No, Wearing a Bra to Bed Doesn't Increase Your Risk of Breast Cancer
- It’s been debunked many times, but women are still asking whether wearing a bra to bed can increase the risk of developing breast cancer. The answer is no.
- The myth started in 1995 when Sydney Ross Singer and Soma Grismaijer wrote a book called Dressed to Kill that claims women who wear underwire bras for 12 hours a day have a “much higher risk” of developing breast cancer than women who don’t wear bras.
- However, according to the American Cancer Society, there’s no evidence that this assertion holds any truth.
The answer is no!Read More
According to the National Center for Health Research, a Washington, D.C.-based non-profit organization, the book claims that women who wear underwire bras for 12 hours a day have a “much higher risk” of developing breast cancer than women who don’t wear bras.
Their reasoning was that bras “restrict the lymph system, which results in a build-up of toxins in the breasts.”
However, according to the American Cancer Society, there’s no evidence that this assertion holds any truth; “in reality, body fluids travel up and into the underarm lymph nodes, not towards the underwire,” the National Center for Health Research website states.
“Similarly, there is no sufficient evidence that going braless will help reduce your risk of developing breast cancer.”
So, ladies, feel free to wear that bra, or don’t! There’s no greater risk of developing breast cancer either way.
What Increases Your Risk for Breast Cancer?
So, if wearing a bra doesn’t increase your risk of developing breast cancer, what are the risk factors?
Risk factors are things that make a person more likely to get breast cancer. They don’t mean you’ll definitely get this cancer, only that you’re slightly more likely to be diagnosed. Being aware of your risk factors can help you stay on top of screenings, to find breast cancer early if it does develop.
According to SurvivorNet medical experts, you’re more likely to develop breast cancer if you have one or more of these risk factors:
- You’re older: Your risk for this cancer rises the older you get.
- You have a gene mutation: Some women inherit changes to genes like BRCA1 or BRCA2, which increase their risk for breast cancer.

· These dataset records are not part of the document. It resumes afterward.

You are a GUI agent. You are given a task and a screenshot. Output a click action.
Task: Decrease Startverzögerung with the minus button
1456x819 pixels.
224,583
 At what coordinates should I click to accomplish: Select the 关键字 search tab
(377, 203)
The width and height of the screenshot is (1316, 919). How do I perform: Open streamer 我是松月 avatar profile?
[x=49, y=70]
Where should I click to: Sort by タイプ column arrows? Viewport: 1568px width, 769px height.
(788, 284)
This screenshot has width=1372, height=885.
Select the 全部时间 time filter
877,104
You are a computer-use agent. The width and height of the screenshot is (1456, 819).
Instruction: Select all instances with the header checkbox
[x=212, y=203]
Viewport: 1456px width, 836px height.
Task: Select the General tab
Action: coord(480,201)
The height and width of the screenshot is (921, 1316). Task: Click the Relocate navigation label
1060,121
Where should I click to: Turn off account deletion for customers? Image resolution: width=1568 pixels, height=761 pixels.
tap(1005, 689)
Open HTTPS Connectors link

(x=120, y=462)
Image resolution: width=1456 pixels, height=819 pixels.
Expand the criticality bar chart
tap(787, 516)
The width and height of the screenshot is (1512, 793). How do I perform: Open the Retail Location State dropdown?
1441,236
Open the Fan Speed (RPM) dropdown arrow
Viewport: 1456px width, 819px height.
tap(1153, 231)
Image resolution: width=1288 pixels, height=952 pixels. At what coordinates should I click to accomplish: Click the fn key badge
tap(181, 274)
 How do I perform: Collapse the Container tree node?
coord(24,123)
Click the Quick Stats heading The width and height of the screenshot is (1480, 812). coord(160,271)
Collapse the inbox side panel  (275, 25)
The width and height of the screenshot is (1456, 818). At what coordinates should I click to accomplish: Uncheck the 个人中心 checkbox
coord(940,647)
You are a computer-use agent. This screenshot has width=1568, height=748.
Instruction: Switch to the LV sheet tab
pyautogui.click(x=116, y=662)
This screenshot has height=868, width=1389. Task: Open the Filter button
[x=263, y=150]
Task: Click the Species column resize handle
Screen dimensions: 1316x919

Genetic tests can find these changes early, acting as an early warning for women to take preventive steps.
- You were exposed to estrogen for longer: Estrogen is a hormone that helps some breast cancers grow. Getting your period early (before age 12) or starting menopause late (after age 55), increases your exposure to this hormone.
- You waited to have children: Your risk may be higher if you waited to have children until after age 30, or you never gave birth.
- You were exposed to radiation: Being exposed to radiation early in life — for example, during treatment for a cancer like Hodgkin’s lymphoma — can increase your risk of breast cancer later in life.
- You have a family or personal history of breast cancer: Having cancer in your family, or going through treatment yourself, can make you more likely to be diagnosed.